What is expected:
In the entries that follow, count each line containing "Adendorf" and state the total, nothing more.

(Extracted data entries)

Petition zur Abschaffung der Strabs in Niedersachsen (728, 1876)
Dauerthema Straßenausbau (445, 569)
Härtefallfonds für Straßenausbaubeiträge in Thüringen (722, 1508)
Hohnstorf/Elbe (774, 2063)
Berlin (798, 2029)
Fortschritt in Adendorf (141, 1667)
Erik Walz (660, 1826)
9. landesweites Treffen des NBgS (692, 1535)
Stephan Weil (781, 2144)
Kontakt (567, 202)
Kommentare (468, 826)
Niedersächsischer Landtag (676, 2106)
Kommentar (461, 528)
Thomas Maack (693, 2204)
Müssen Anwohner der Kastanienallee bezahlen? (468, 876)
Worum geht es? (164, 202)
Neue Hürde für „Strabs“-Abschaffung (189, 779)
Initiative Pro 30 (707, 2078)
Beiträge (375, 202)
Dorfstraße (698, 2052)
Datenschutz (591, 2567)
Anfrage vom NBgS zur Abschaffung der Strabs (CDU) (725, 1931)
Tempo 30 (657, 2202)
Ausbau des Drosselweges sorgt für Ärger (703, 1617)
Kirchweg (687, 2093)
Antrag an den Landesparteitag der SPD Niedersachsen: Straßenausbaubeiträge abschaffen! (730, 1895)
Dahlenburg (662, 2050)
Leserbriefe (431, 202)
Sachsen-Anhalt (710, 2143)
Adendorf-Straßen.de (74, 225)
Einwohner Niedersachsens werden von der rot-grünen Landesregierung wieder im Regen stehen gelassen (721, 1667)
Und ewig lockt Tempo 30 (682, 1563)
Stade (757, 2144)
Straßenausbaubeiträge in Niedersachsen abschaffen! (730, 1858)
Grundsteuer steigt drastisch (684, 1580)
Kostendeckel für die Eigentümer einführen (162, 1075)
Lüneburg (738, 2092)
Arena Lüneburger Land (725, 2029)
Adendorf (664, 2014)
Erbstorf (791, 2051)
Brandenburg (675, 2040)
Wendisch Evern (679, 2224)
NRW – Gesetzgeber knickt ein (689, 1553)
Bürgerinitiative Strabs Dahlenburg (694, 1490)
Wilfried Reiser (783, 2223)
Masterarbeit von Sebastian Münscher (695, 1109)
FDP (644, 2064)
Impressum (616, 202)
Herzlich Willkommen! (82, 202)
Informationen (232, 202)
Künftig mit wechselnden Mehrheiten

Completed exercise:
3